- [YOUR TASK]: What you write should be an exact repeat of the lines from the one with "Where should I" through the final line below, minus the pictures.

- [EXERCISE DATA]:
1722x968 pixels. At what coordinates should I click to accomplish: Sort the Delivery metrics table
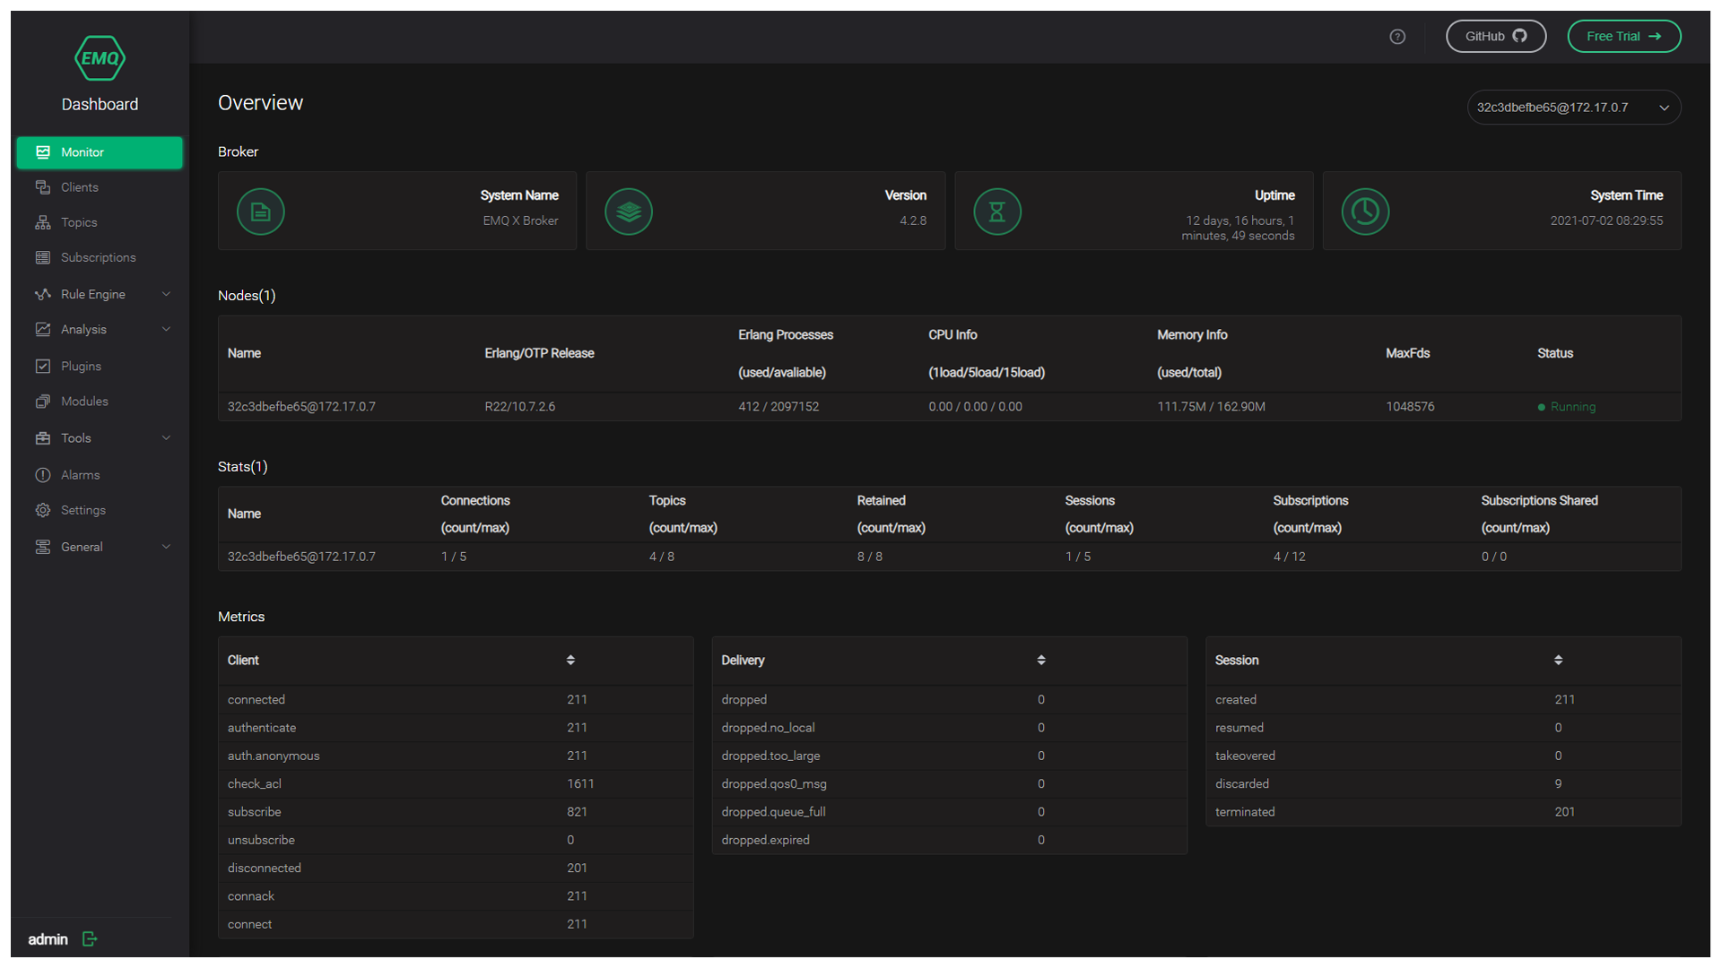pos(1041,661)
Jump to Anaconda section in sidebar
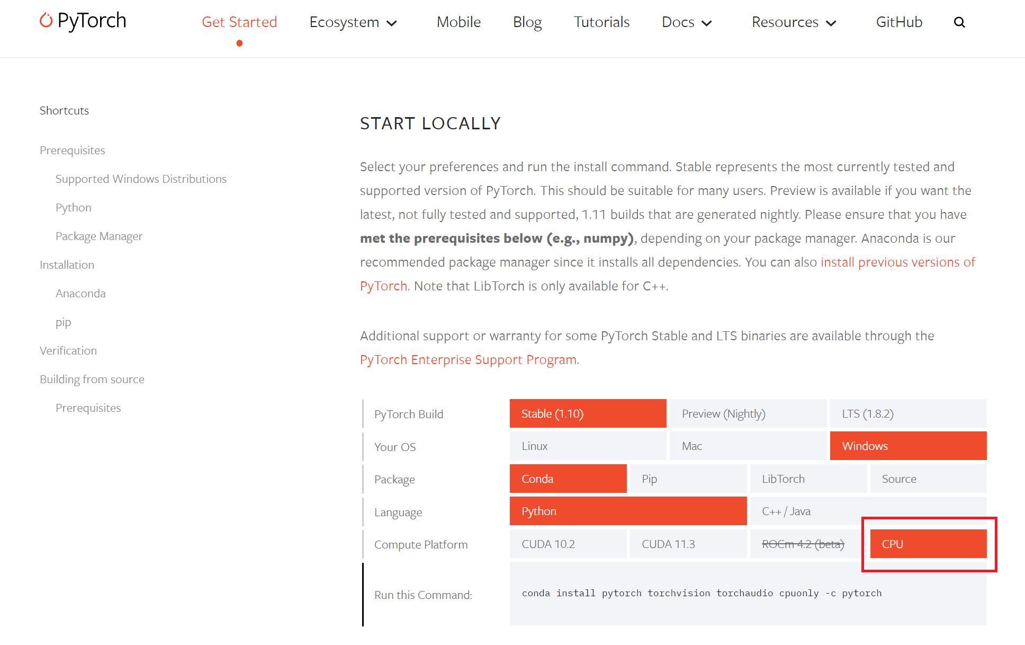Screen dimensions: 1025x645 pos(80,294)
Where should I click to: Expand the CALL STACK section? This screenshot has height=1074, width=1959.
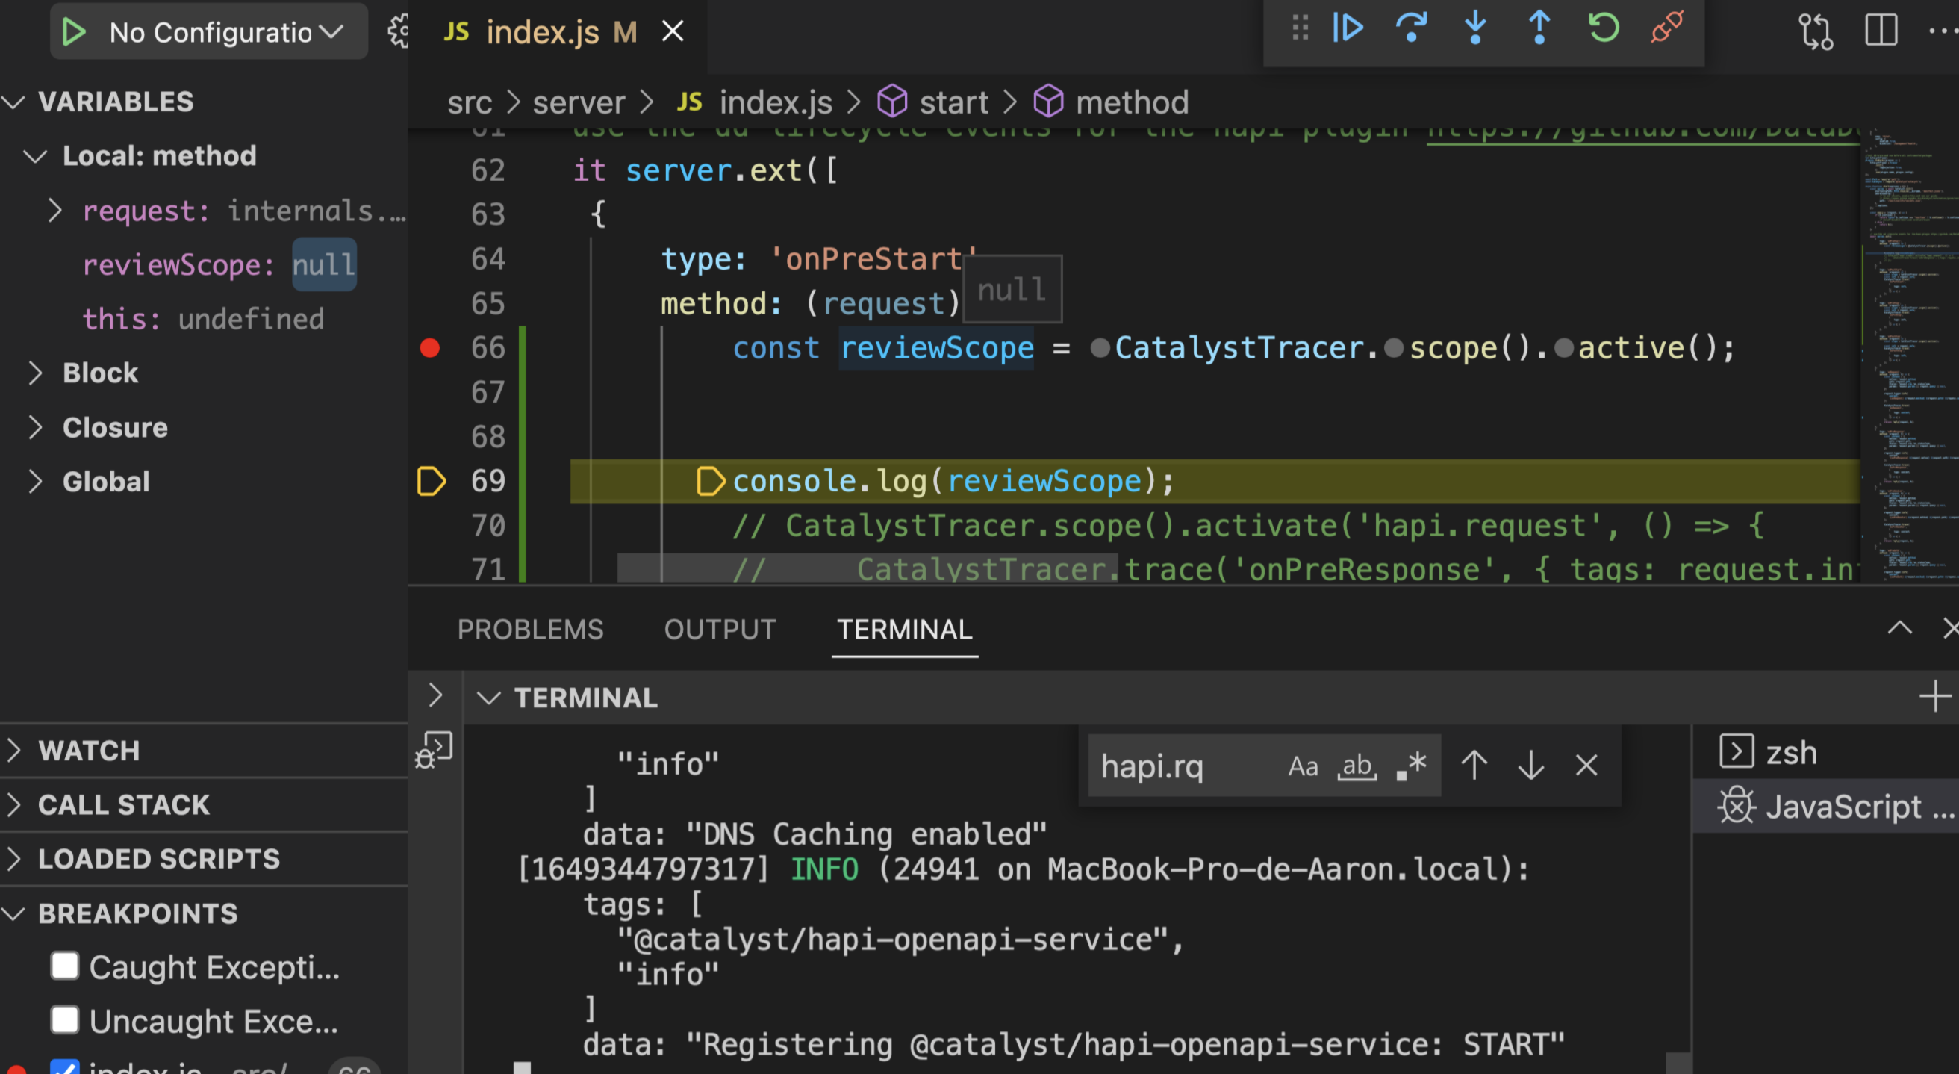[123, 805]
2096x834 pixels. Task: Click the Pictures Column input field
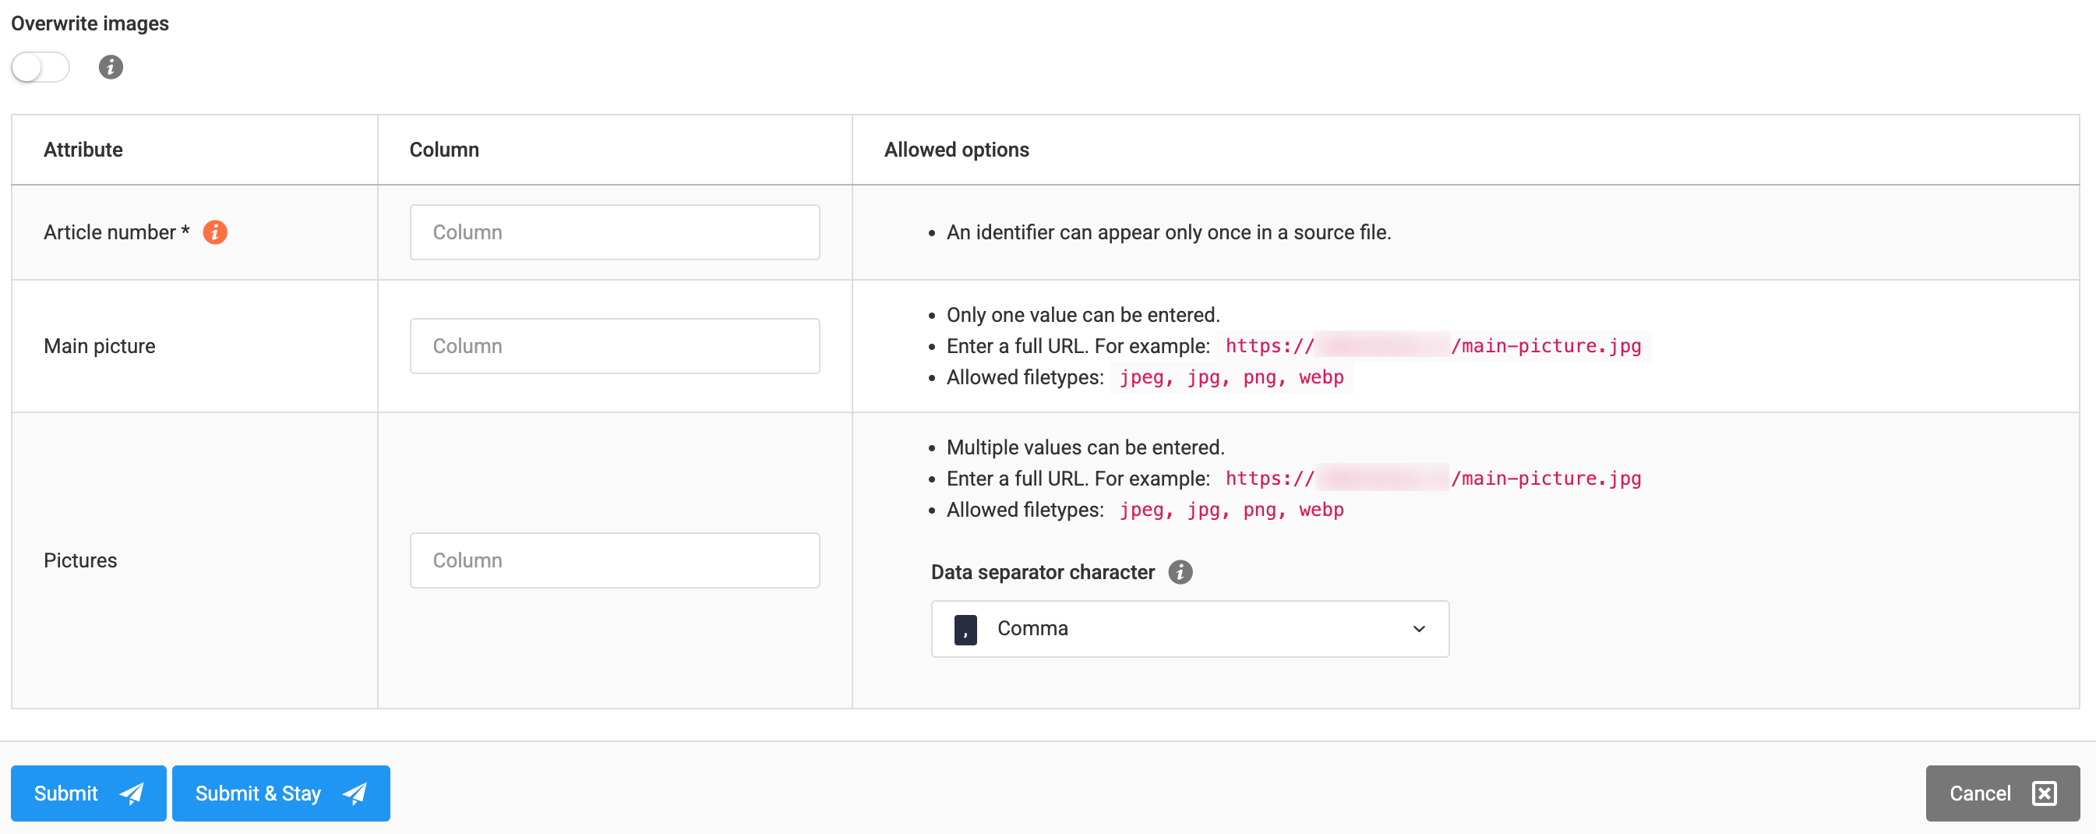[x=614, y=560]
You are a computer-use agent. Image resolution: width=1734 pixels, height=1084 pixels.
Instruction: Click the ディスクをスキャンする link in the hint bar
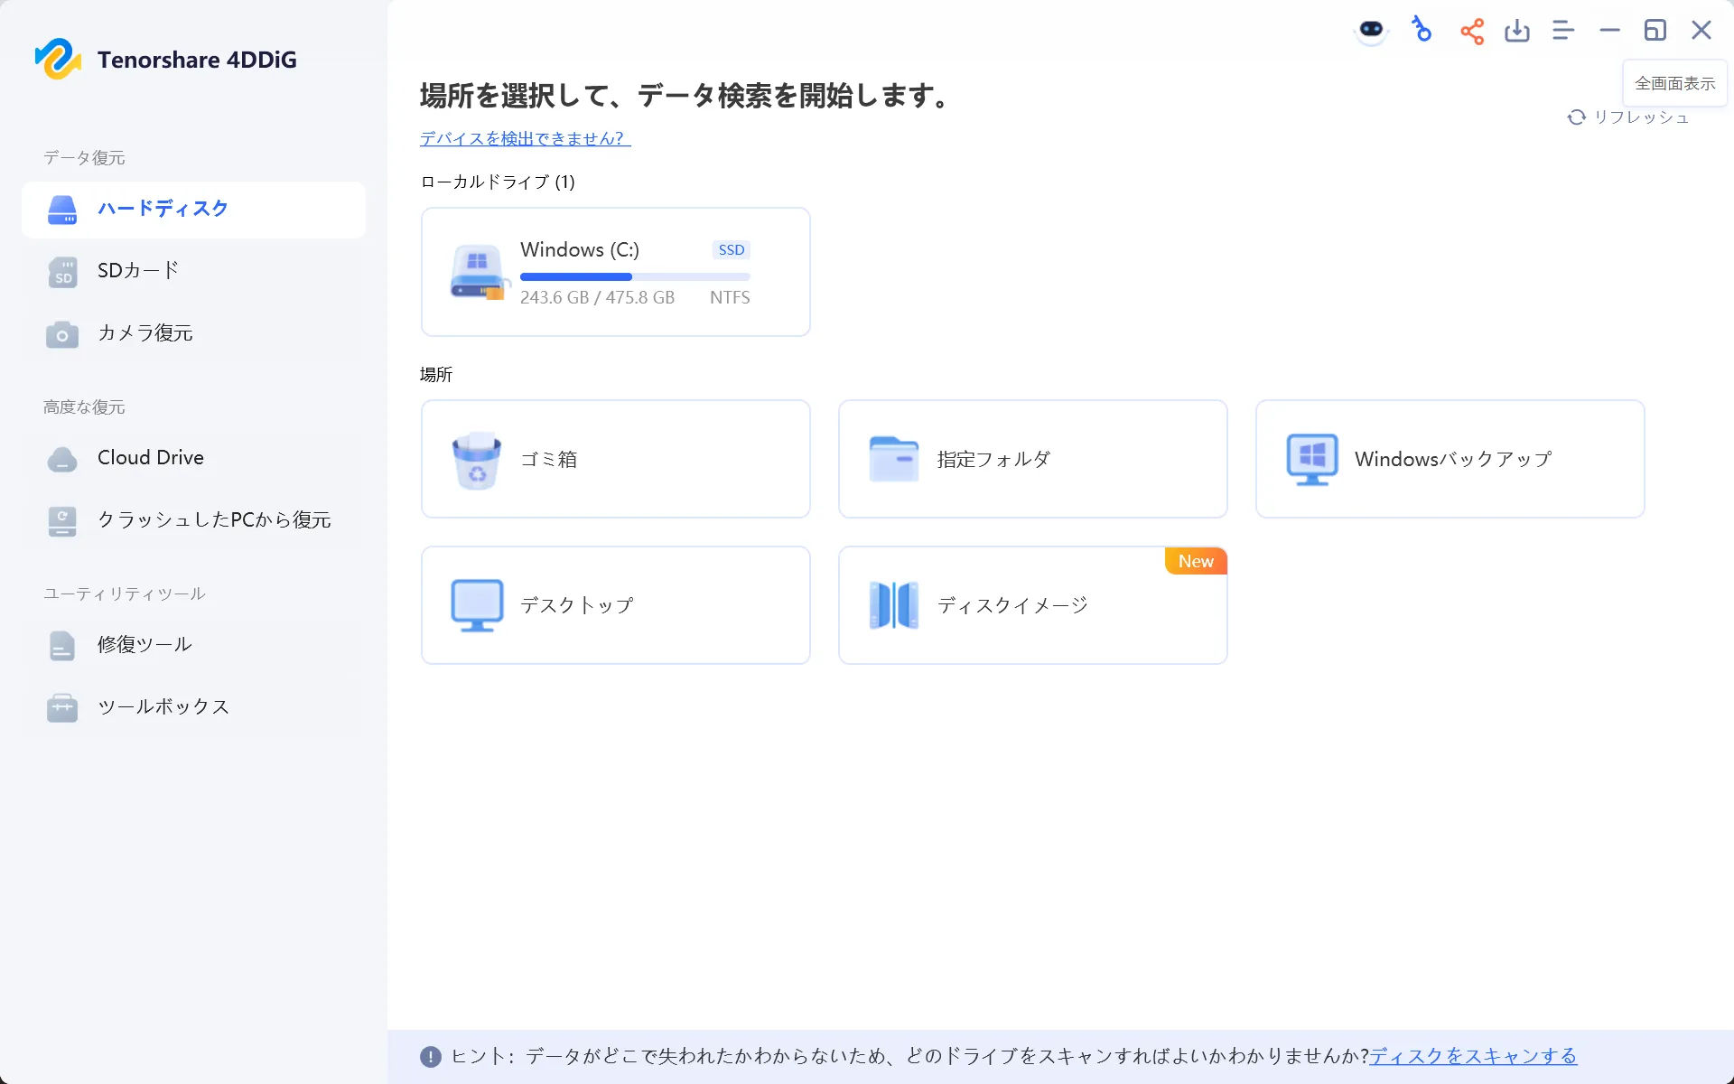pos(1474,1055)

- [RESPONSE TO THIS EXERCISE]:
Where should I click to: Expand the CALL STACK section? This screenshot has height=1074, width=1959.
[123, 805]
2096x834 pixels. Task: Click the Pictures Column input field
[x=614, y=560]
You are a computer-use agent. Image resolution: width=1734 pixels, height=1084 pixels.
Instruction: Click the ディスクをスキャンする link in the hint bar
pos(1474,1055)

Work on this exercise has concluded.